STOML2 has been reported to closely related to the occurrence and progression of various tumors, and overexpression of STOML2 is associated to poor prognosis in several cancers, including CRC [19, 20]. Thus, the role of STOML2 in tumor progression received widespread attention. In the present study, we found that STOML2 is highly expressed in CRC and simultaneously foster neovascularization and immune escape by activating the NF-κB signaling pathway. Collectively, STOML2 fundamentally crucial in CRC tumorigenesis, which may provide new insight into the therapy strategy for CRC.

Currently, neovascularization, immune evasion are the hallmarks of CRC microenvironment. The antiangiogenic agent bevacizumab has been widely implicated in targeted therapy of tumors, including CRC [21]. In our study, we demonstrated that the lipid raft protein STOML2 upregulates VEGFC expression to promote tumor angiogenesis, leading to the increased sensitivity to bevacizumab. Besides that, immunotherapy is a promising treatment for CRC, but the success rates are limited because of the presence of de novo and acquired resistance [22]. Our subsequent experiments revealed that STOML2 triggers the upregulation of PD-L1 expression level and mediates the tumor immune escape indicating that STOML2 contributed to CRC progression via promoting the concurrent of angiogenesis and immunosuppression.

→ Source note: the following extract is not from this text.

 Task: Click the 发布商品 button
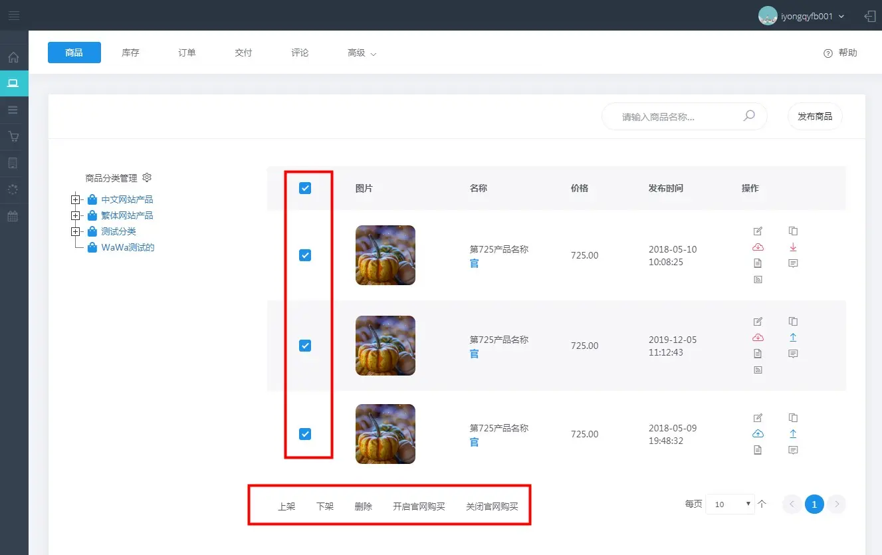[x=815, y=116]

The previous studies suggested that NF-κB can be recruited to lipid rafts and subsequently activated, which plays a key role during tumor development and progression [23,24,25]. For example, TNFR is translocated into lipid rafts in response to TNF-α stimulation and leads to NF-κB signaling activation [18]. In addition, NF-κB has been reported to regulate the expression of PD-L1, which might contribute to an immune suppressive environment [26]. Studies have also shown that suppression of STOML2 reduces IL-6 expression in glioma by inhibiting the transcription of NF-κB [27]. In our study, we showed that STOML2 overexpression increased NF-κB activity, which drove the expression of CCND1, VEGF and PD-L1 via binding to TRADD protein.

Collectively, our results for the first time demonstrate that STOML2 is up-regulated and indicated an unfavorable prognosis in CRC by activating NF-κB signaling pathway and modulating cell proliferation, angiogenesis and immune evasion, which provide a promise for diagnosis and treatment for CRC.